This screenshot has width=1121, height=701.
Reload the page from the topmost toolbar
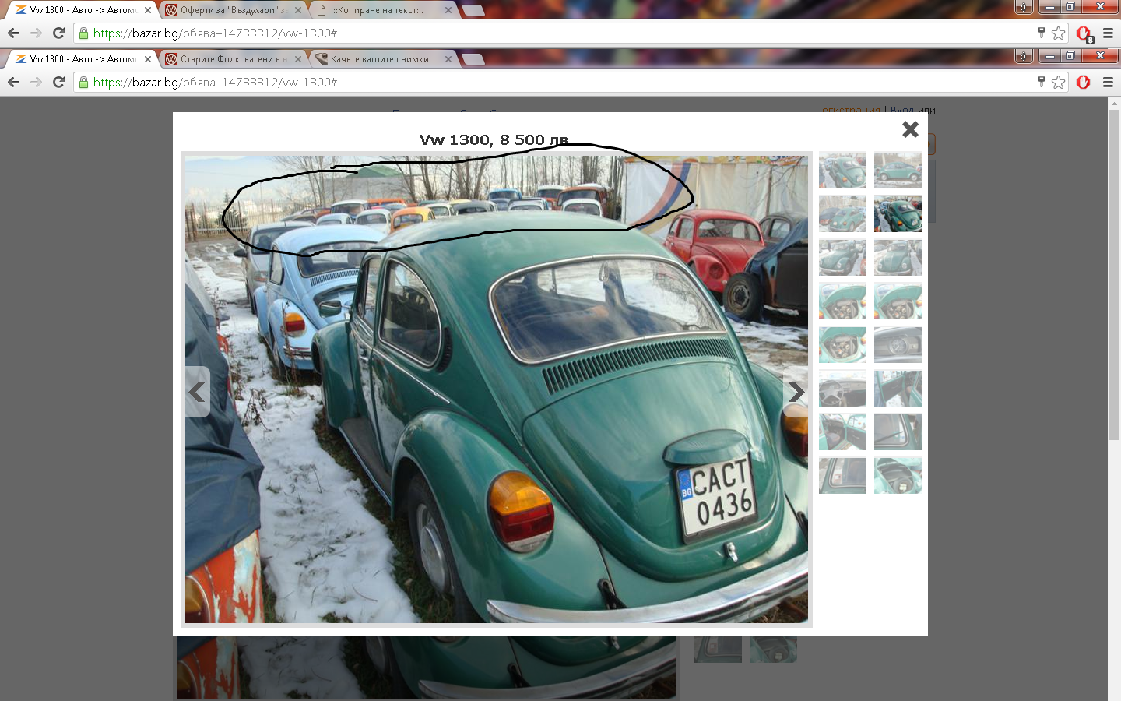tap(58, 33)
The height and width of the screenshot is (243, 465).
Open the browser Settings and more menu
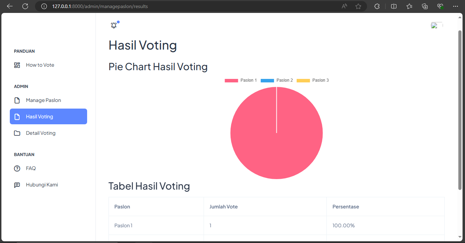[456, 6]
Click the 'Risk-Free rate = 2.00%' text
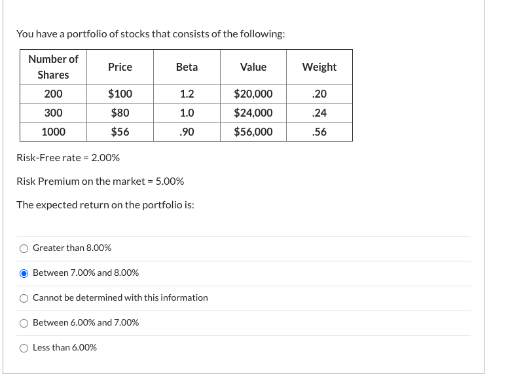The height and width of the screenshot is (380, 529). 68,158
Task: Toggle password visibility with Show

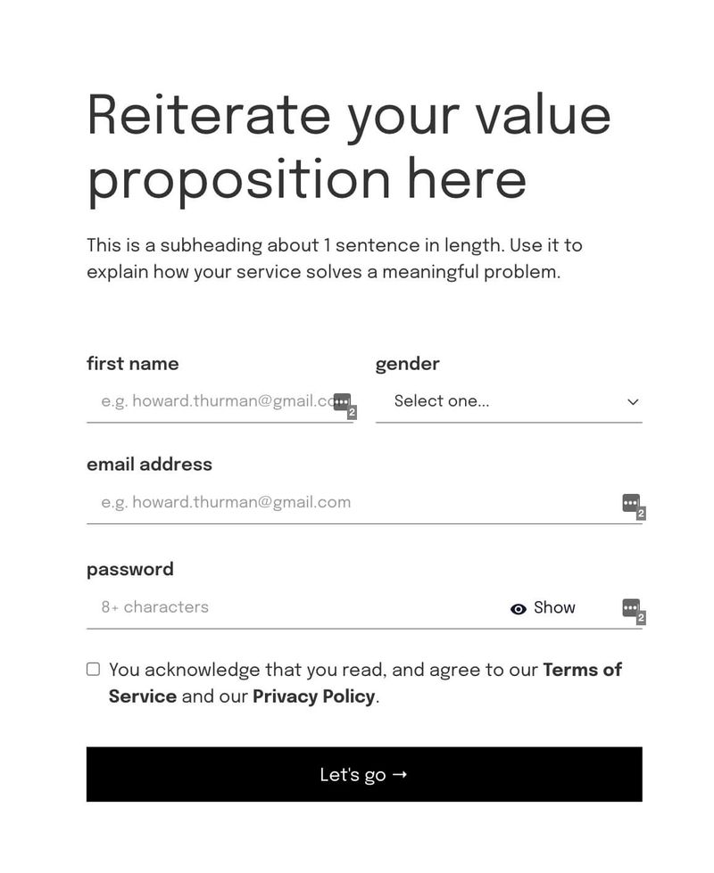Action: click(553, 608)
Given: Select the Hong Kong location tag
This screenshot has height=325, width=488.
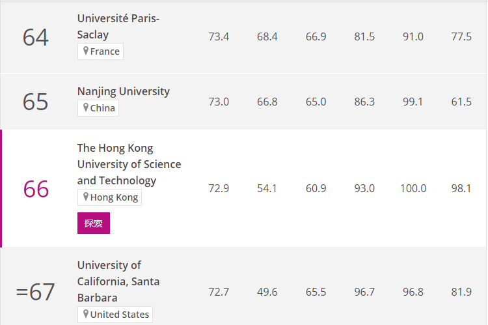Looking at the screenshot, I should point(109,197).
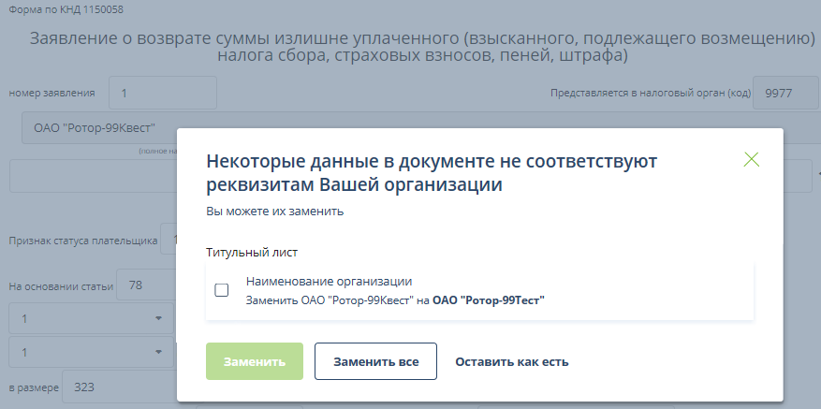The width and height of the screenshot is (821, 409).
Task: Click the Признак статуса плательщика field
Action: click(x=169, y=240)
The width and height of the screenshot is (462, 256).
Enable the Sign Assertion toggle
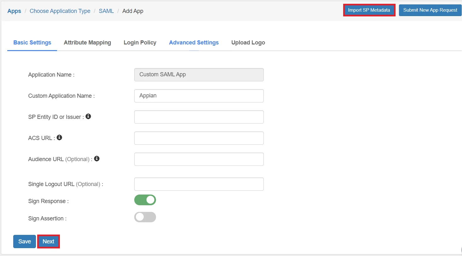pyautogui.click(x=145, y=217)
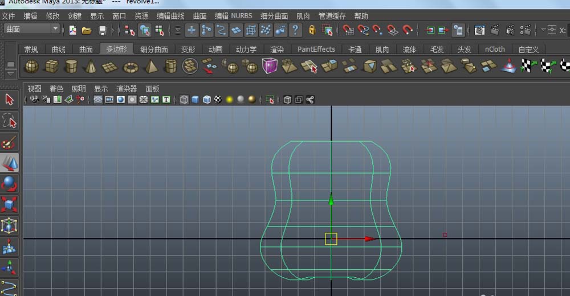Switch to the 动画 shelf tab
The height and width of the screenshot is (296, 570).
[215, 50]
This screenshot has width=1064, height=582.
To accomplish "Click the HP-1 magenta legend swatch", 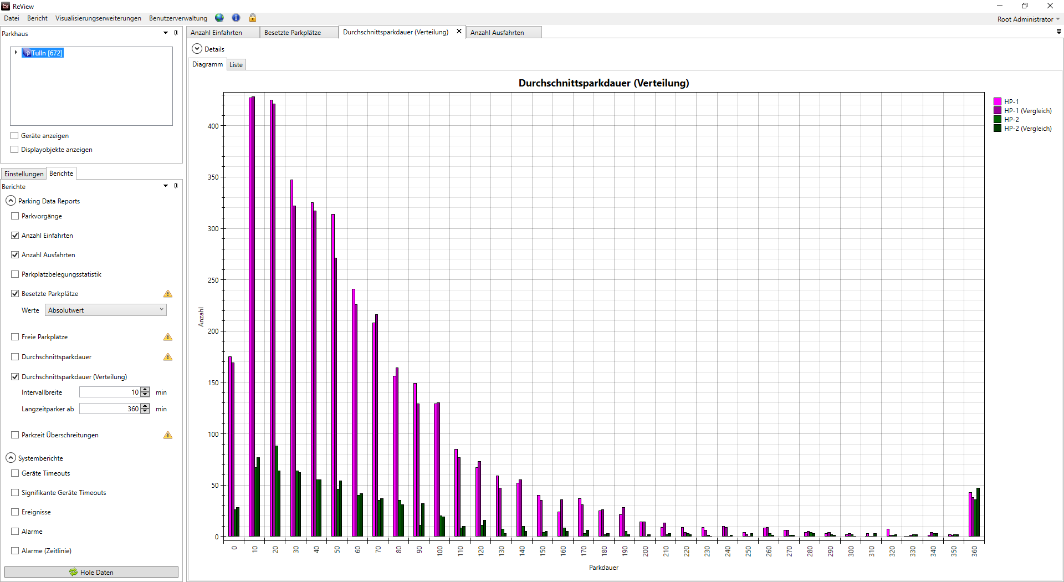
--*--
WHAT IS NEEDED: The lines to copy begin at the one containing "The width and height of the screenshot is (462, 256)." and end at the last line of the records. Set down exactly those lines and no others, both ends included, and omit all pictures.

RESULT OF THIS EXERCISE:
The width and height of the screenshot is (462, 256).
Enable the Sign Assertion toggle
pyautogui.click(x=145, y=217)
Switch to the 动画 shelf tab
The height and width of the screenshot is (296, 570).
[215, 50]
This screenshot has width=1064, height=582.
To accomplish "Click the HP-1 magenta legend swatch", 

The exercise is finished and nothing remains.